O salvo-conduto do atacante boêmio


Ao me deparar com um jogador chamado Mocorongo, na equipe da Desportiva Paraense, que participa da 51ª Copa São Paulo, recordo-me de Mossorongo, célebre personagem do futebol de Caruaru de antigamente.

Centroavante, entre as décadas de 40 e 50, ele brilhou no Comércio Futebol Clube. Goleador, era especialista em bater pênaltis. Num torneio-início deixou o campo consagrado, depois que converteu 20. Naquele tempo não havia revezamento. Quem começava batendo por um time, terminava a série.



Entre suas vítimas estava o célebre goleiro Afonsinho, do Central, mais tarde um venerado professor. Naquele torneio em que Mossorongo saiu como o ‘rei dos pênaltis’, Comércio e Central realizaram a final, e como deu empate no jogo e na prorrogação, foram para os tiros livres da marca penal. Mossorongo saiu decampo nos braços dos torcedores do Comércio. E no campeonato propriamente dito do mesmo ano, 1950, ele ajudou o Comércio a sagrar-se bicampeão caruaruense.

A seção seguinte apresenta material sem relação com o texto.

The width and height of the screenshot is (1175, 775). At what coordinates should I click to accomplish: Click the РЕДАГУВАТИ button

No primeiro título do Bi, o presidente do Comércio era o jornalista Luiz Torres, então gerente da Rádio Difusora de Caruaru (hoje Rádio Jornal). Na segunda conquista, o alvirrubro da Capital do Agreste tinha no comando um dos seus fundadores, Antônio de Oliveira Chaves, juiz de Direito adjunto. Também ajudara a fundar a Liga Desportiva Caruaruense. Para completar exercia a função de chefe político.

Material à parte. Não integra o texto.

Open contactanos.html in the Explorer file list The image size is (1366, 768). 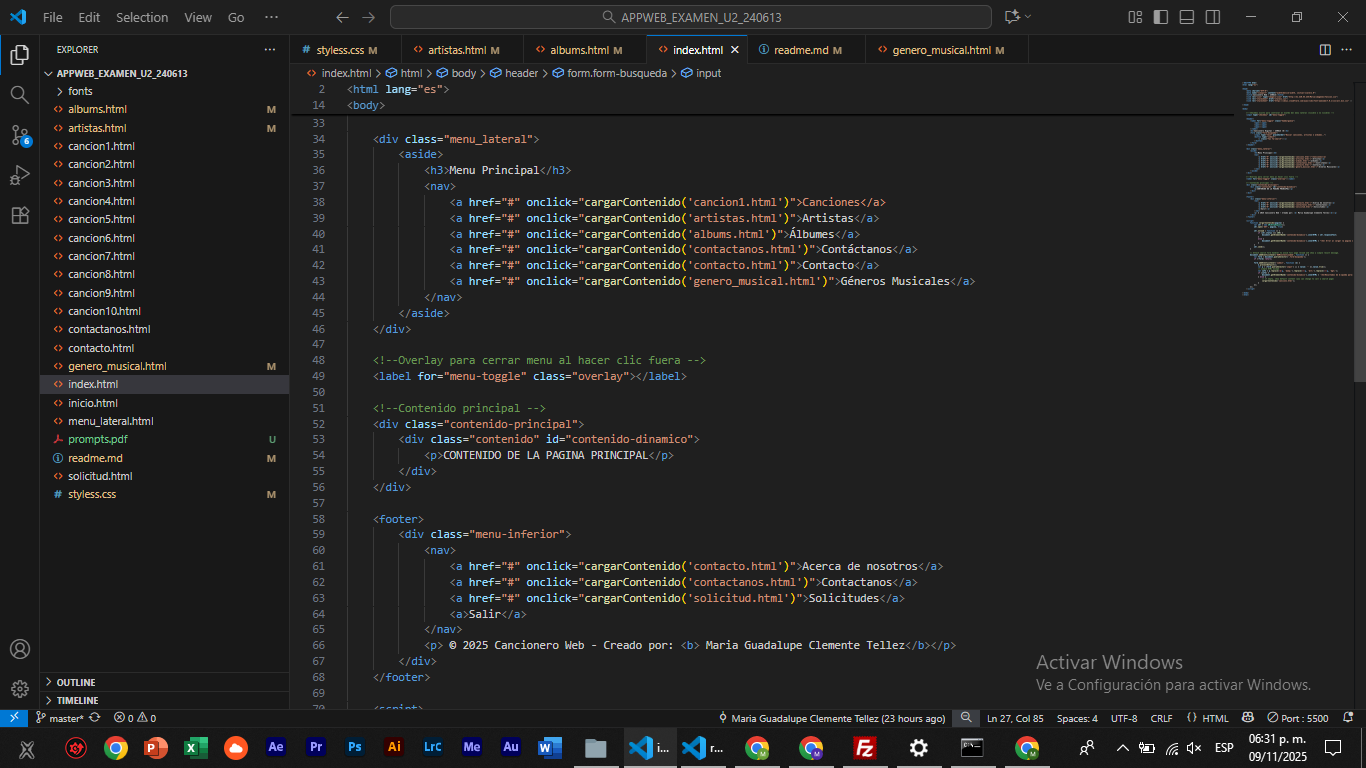pos(109,329)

Amigo de Mossorongo, deu-lhe um cartão, que era uma espécie de salvo-conduto, com dizeres mais ou menos assim: “Trata-se de meu amigo Mossorongo. Espero que ele seja bem tratado”.

Como todo jogador de futebol da sua época, Mossorongo tinha seu lado boêmio. Nas incursões noturnas pela antiga Rua Dez, a zona caruaruense, vez por outra saía da linha, e o famoso comissário Mamede tentava enquadrá-lo. Só tentava, pois Mossorongo puxava o cartão e perguntava, ironicamente, referindo-se aos cinco sorteios do jogo do bicho:
– Sabe ler do primeiro ao quinto?

Mamede entendia o recado e simplesmente dava a conversa como encerrada.
De certa feita, depois de ter extrapolado em mais uma carraspana, o craque foi abordado por seu contumaz perseguidor. Como de praxe, botou a mão ao bolso, esperando, como sempre, levar o comissário ao ridículo.

Ficou desapontado ao descobrir que cometera um ato falho. Havia esquecido de trazer o documento salvador. E lá se foi Mossorongo para a cadeia. A notícia varou a zona, de ponta a ponta. Mascote, um tipo caruaruense, massagista do Comércio, correu à residência do juiz Antônio Chaves para acordá-lo, colocando-o a par da situação.

O juiz, cartola e chefe político sentiu-se atingido na sua autoridade. Trocou de roupa, foi até a cadeia e soltou todos os presos, inclusive Mossorongo, ao mesmo tempo em que destituía Mamede do cargo de comissário.

Gol de Mossorongo, que ainda teve tempo de voltar a desfilar pelo baixo meretrício caruaruense, mostrando, mais uma vez, que tinha prestígio junto à Justiça.